First Quarter Results

After starting the year with the right foot, with strong growth across all regions, Puma started to feel the hit in China. The Asian giant, which started the year with double-digit growth in Puma's wholesale, e-commerce and owned and operated stores, shut down in the last week of January. Over the next six weeks, the whole business in China, except for e-commerce, basically disappeared. As China started to recover in mid-March, Covid-19 was spreading globally, resulting in around 80% of Puma's locations closed by the end of the month. As a result, PUMA's sales declined in the first quarter of 2020 by 1.3% currency adjusted to 1 299.8 million euros (-1.5% reported). China, Japan and Korea were the most severely impacted countries and led to a decline of first quarter sales in the Asia/Pacific region of 12.0% currency adjusted. The EMEA and Americas regions, having been negatively impacted since March 2020, still showed a slightly positive sales development in the first quarter, increasing by 3.5% and 3.1% currency adjusted respectively.

The first quarter wasn't was bad as it initially could be expected; however, in the current quarter, Puma's global revenue is at about 50% of what would be the brand's normal levels.

In terms of product divisions, footwear grew by 1.9% in constant currency while apparel and accessories were down by 6.3% and by 0.2%, respectively. Both wholesale and retail channels were significantly impacted by the store closures instructed by local authorities around the globe. At the end of the first quarter, almost all Puma's retail stores and partners were closed. Sales in e-commerce grew by around 40% in the first quarter.
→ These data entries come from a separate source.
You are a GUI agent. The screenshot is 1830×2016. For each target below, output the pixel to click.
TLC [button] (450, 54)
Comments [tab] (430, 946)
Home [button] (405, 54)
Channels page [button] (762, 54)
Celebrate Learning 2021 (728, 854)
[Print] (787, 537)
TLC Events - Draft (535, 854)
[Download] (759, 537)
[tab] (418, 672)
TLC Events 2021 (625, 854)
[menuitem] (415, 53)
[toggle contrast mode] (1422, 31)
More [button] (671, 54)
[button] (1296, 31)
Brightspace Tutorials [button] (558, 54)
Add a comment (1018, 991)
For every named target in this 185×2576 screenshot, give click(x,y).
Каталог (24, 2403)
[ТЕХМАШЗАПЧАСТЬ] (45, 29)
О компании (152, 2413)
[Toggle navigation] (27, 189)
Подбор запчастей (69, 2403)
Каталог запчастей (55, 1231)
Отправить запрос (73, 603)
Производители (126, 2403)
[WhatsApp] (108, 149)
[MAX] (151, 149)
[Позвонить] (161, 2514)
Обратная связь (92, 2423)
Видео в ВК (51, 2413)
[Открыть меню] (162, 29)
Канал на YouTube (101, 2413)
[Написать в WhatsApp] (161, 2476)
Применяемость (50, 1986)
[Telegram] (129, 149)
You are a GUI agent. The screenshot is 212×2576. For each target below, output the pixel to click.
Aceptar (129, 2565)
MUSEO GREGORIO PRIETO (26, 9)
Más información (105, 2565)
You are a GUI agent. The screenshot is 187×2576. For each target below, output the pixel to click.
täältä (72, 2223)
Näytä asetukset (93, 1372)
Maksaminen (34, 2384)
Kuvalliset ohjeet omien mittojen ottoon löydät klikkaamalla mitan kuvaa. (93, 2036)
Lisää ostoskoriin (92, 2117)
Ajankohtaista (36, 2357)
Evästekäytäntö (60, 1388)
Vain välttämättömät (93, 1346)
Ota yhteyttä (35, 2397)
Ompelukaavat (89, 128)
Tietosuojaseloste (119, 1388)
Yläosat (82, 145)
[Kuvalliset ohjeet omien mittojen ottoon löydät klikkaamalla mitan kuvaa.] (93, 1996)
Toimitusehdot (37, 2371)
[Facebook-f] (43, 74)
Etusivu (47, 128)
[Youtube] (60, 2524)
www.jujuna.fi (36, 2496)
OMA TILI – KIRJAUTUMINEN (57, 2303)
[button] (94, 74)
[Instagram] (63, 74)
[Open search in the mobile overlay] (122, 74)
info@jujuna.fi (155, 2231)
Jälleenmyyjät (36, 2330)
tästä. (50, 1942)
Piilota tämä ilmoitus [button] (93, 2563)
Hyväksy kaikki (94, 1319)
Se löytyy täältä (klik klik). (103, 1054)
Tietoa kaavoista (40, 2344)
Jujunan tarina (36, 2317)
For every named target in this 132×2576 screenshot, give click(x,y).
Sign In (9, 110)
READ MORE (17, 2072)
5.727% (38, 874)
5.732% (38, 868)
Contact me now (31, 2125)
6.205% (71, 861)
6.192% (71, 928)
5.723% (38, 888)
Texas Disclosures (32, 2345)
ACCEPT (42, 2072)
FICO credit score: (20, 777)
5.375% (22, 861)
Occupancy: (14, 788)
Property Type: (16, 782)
Net earnings went down by 61.6% from 94.4 million euros last year to 36.2 million euros in the first quarter of 2020. Consequently, earnings per share decreased from 0.63 euros to 0.24 euros.

Outlook 2020

The brand said it is already seeing to see an improvement in the APAC (Asia Pacific) region, where especially China and South Korea are recovering. In Europe some stores are also in the re-opening process but the distribution in Americas is still almost fully shut down. Ecommerce is growing at a high rate, but this growth cannot in any way compensate for the revenue loss in the other channels.

Given that a large proportion of the global sports and sports lifestyle distribution is currently closed, and given the estimations of the brand which point to current revenue to be at only 50% of normal revenue, Puma expects the financial performance in the second quarter to be worse than in the first quarter. The development over the coming weeks and months is so unpredictable that Puma says it "cannot provide a reliable financial outlook for the full year 2020", however, management "expects all markets to recover by the end of the year and 2021 to be a year of growth again".